As I journey further into making a career out of food, of considerable concern is my (self-proclaimed) inability to discern and verbalise flavours. I'm sure it's not nearly as bad as I think and is a limitation that will, of course, resolve with time and practice, but I sometimes wonder how much of a flow-on there is to being able to match ingredients, construct menus and concoct dishes worthy of someone with a food-oriented profession.
I for one believe that taste is incredibly personal, so the question is not so much about whether something will appeal, but that the overall composition succeeds in capturing the best features of each ingredient. New combinations will invariably be a risk, but even the classic ones are open to failure. For, while it's easy to pair ingredients that go together seasonally, the wrong ratio or lack of something that brings them together can leave a good idea languishing in the realms of a dish that is "nice, but just a little bit meh".
So every now and then I try to throw a few ideas together and see if the flavours I had in mind really do work up into something special. In the workshop this time was an indulgent dessert, and with some new season citrus as a starter what resulted was a rich, bitter chocolate filling cupped by a buttery hazelnut pastry and studded with the occasional sweet burst of caramelised mandarin: a tart every bit as audacious as you'd expect.
DARK CHOCOLATE & MANDARIN TART WITH HAZELNUT PASTRY (Adapted from Ravinder Bhogal's chocolate tart recipe in the Guardian's ten best chocolate recipes, April 2015)
For the hazelnut pastry*:
- 100 g hazelnuts, roasted
- ½ vanilla pod, seeds scraped
- 200 g plain flour
- A pinch of salt
- 225 g butter, cold & diced
- 60 ml ice-cold water
For the filling:
- 300 ml thickened cream
- 150 g dark chocolate (70%)
- 35 g butter
- 25 g muscovado sugar
- 3 egg yolks
For the caramelised mandarin segments:
- 4 mandarins
- 220 g sugar
- ½ vanilla pod, seeds scraped
To make the caramelised mandarin segments, combine the sugar and 100 ml water in a heavy-based saucepan and cook until a dark caramel, about 10-15 minutes. Meanwhile, peel and segment three of the mandarins, removing as much pith as possible. Once the caramel is ready add the juice of the remaining mandarin, being careful as the caramel will tend to spit. Stir to combine then add the mandarin segments and vanilla, stirring until evenly coated. Cool to room temperature and then refrigerate overnight, to allow the flavours to develop.

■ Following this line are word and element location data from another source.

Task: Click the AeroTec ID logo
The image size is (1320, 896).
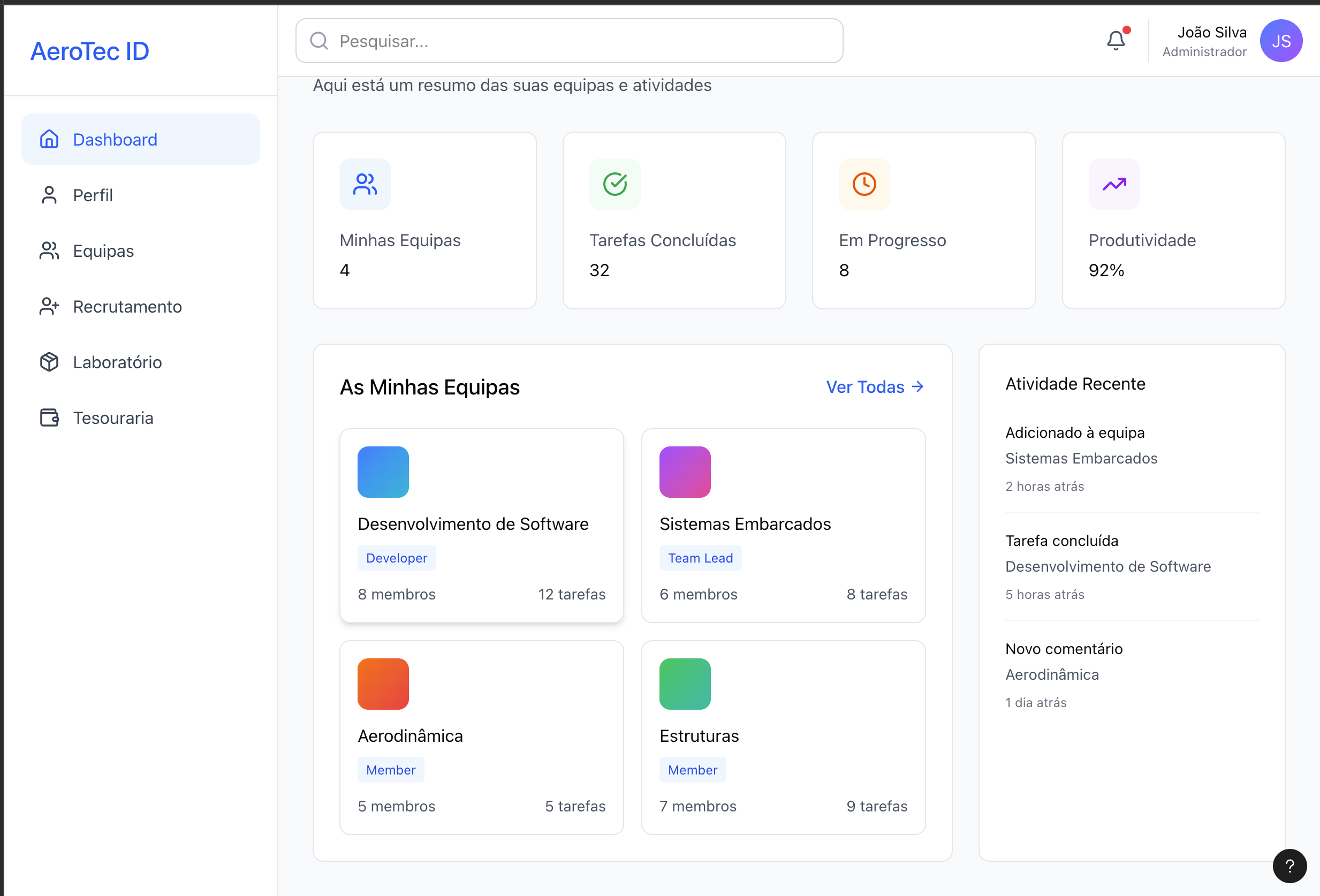Action: (x=90, y=51)
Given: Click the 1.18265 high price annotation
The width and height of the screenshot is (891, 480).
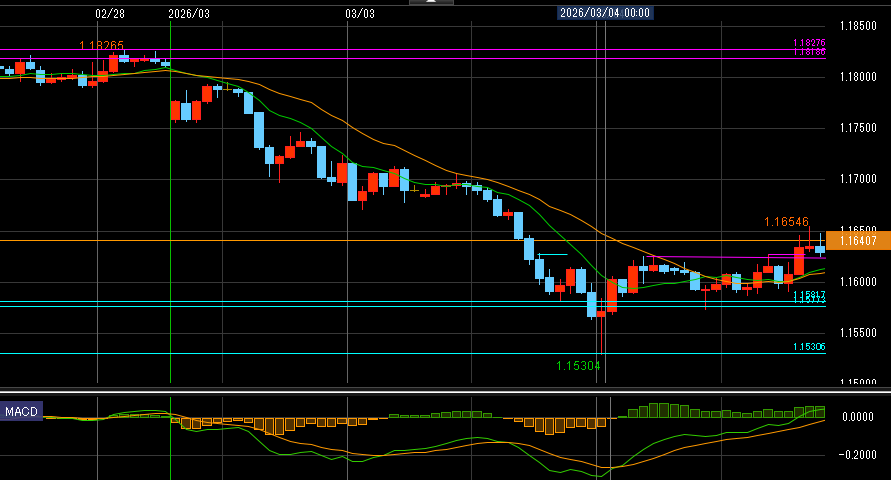Looking at the screenshot, I should (x=102, y=46).

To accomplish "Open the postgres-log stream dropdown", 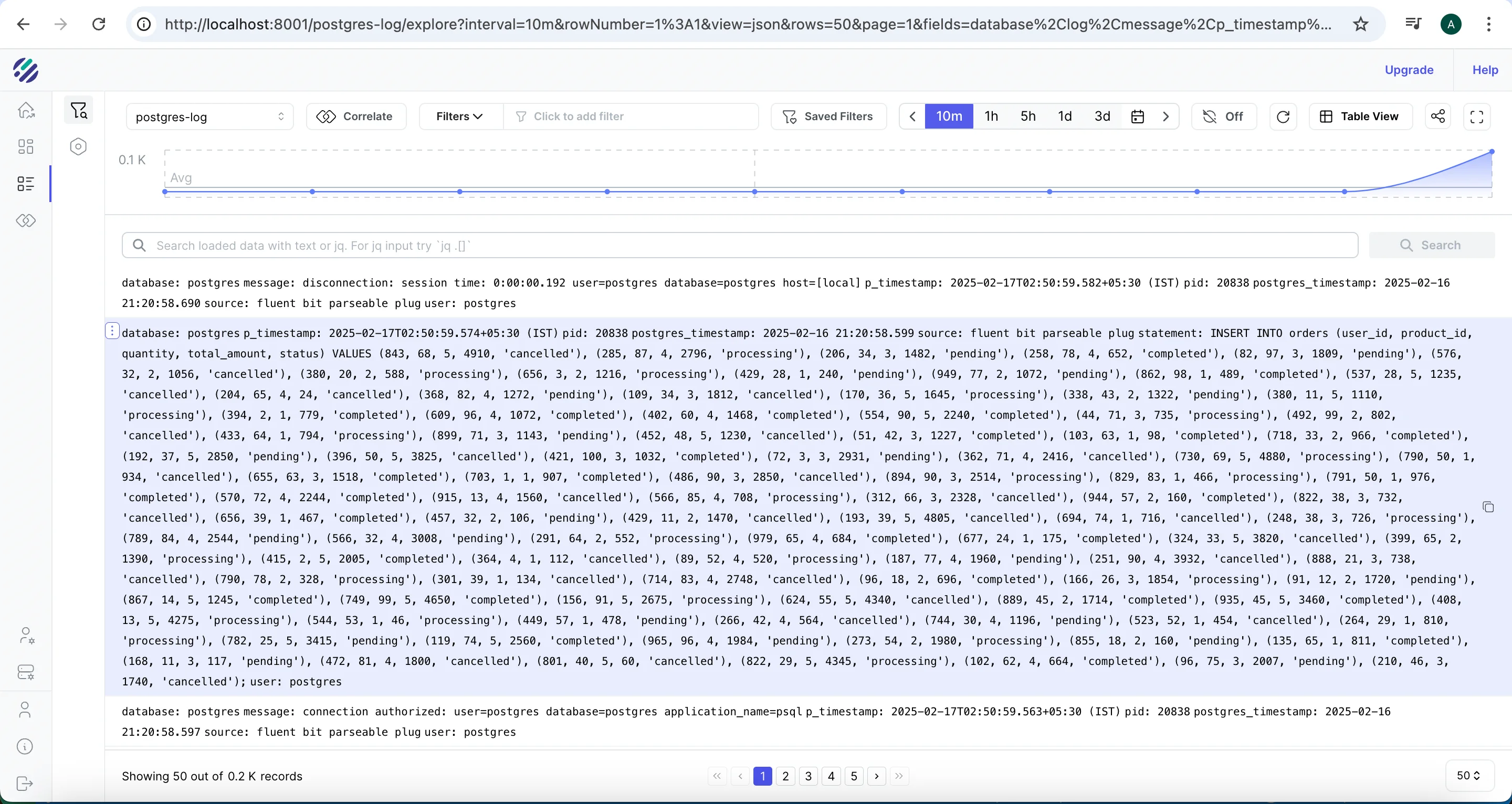I will click(209, 117).
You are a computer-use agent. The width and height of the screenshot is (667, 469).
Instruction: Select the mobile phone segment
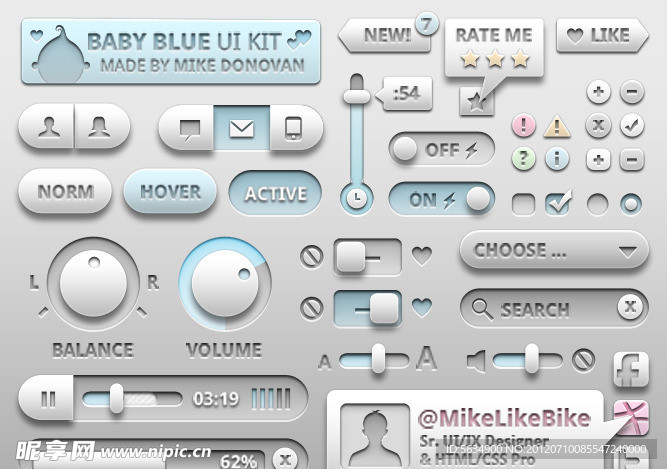pyautogui.click(x=294, y=128)
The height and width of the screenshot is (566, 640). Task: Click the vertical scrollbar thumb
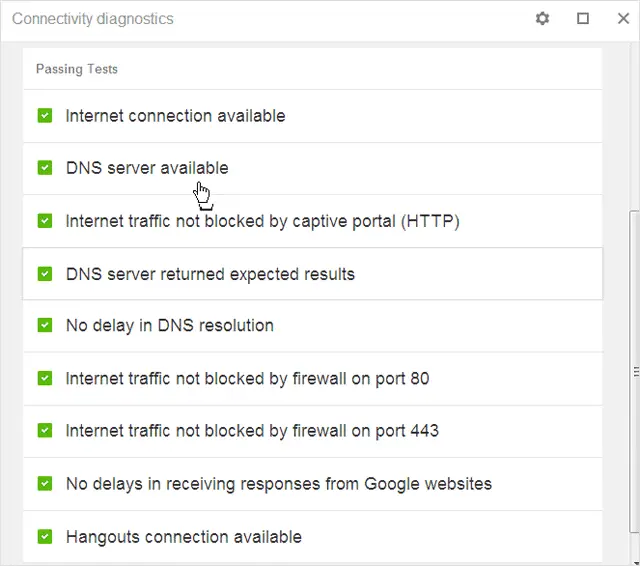pos(635,371)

For the pastry, blend the nuts in a food processor until the consistency of meal then add the flour and salt, pulsing briefly to combine. Add the butter and pulse until crumbly. Finally, sprinkle over the water and pulse until a dough forms. Press into a disc, wrap in cling film and refrigerate for at least one hour. When ready, bring the pastry to room temperature and roll into a 3-mm-thick sheet. Cut out 11-cm-diameter circles and use these to line eight small (~8-cm-diameter) tart tins. Refrigerate for 30 minutes then line and fill with rice/pastry weights and blind bake at 180°C for 20 minutes. Remove the weights and lining, brush lightly with egg wash and bake for a further 10 minutes, until golden. Leave to cool.
To make the filling, combine the chocolate, butter, sugar and cream in a bowl over simmering water and stir until smooth. In a separate bowl, whisk together the egg yolks and then add a quarter of the chocolate mix, whisking gently to combine. Add the rest of the chocolate mixture, stir well and then transfer into a pouring jug.
To assemble the tarts, scatter the caramelised mandarin segments over the base of the tart shells, reserving a few for finishing. Pour over the chocolate mixture and bake at 150°C for 20-25 minutes, until just set. Cool to room temperature, dust with cocoa and top with reserved mandarin segments. Serve with double cream or crème fraîche, if desired.
Makes 8 small tarts.
** This recipe will make approximately double the quantity of pastry needed.